* TASK BRIEF *
State how many lines in the following entries contain the word "pixels". No other output.

[Records contained in a dataset]
*** Block opens ***

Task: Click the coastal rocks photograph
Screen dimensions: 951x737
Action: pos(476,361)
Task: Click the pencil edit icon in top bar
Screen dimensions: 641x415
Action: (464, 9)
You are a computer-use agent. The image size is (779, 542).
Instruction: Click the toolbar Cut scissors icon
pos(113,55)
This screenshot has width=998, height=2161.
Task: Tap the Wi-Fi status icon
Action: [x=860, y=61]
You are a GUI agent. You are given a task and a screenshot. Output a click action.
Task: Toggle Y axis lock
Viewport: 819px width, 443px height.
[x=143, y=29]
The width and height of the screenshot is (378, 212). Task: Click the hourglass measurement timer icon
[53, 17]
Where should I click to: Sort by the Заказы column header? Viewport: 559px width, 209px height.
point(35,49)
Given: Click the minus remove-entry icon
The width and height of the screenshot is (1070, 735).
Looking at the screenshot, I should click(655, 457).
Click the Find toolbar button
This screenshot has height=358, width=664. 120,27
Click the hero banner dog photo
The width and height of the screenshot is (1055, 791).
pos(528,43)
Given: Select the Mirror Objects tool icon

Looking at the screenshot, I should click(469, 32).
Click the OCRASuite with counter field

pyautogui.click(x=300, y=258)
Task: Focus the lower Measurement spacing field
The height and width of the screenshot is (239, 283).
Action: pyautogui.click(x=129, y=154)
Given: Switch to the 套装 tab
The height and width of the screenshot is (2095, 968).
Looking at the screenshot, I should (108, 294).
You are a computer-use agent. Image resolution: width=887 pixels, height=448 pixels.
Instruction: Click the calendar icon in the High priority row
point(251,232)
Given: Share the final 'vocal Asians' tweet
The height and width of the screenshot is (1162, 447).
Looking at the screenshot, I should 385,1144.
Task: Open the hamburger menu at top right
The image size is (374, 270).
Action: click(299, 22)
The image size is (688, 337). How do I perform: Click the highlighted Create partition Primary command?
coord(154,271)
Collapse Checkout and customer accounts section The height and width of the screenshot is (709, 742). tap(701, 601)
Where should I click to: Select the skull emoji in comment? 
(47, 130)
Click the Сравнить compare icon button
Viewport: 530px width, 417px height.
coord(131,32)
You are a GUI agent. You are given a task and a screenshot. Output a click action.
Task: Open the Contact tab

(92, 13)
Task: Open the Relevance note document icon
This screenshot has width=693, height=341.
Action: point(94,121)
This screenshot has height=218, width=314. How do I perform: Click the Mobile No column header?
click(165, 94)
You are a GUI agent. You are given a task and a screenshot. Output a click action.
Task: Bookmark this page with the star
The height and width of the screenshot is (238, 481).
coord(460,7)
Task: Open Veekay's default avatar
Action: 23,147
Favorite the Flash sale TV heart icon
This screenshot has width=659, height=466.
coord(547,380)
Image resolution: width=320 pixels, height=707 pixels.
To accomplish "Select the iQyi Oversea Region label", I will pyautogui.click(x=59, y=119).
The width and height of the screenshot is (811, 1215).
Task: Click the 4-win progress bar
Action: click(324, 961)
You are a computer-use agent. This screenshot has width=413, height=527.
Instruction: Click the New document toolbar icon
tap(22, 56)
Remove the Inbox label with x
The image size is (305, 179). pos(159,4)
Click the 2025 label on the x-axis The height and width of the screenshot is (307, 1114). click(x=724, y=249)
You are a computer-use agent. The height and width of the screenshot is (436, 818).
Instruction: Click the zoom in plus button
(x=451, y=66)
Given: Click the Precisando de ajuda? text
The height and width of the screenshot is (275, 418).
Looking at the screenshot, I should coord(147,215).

*** Block closes ***

* WRITTEN SOLUTION *
2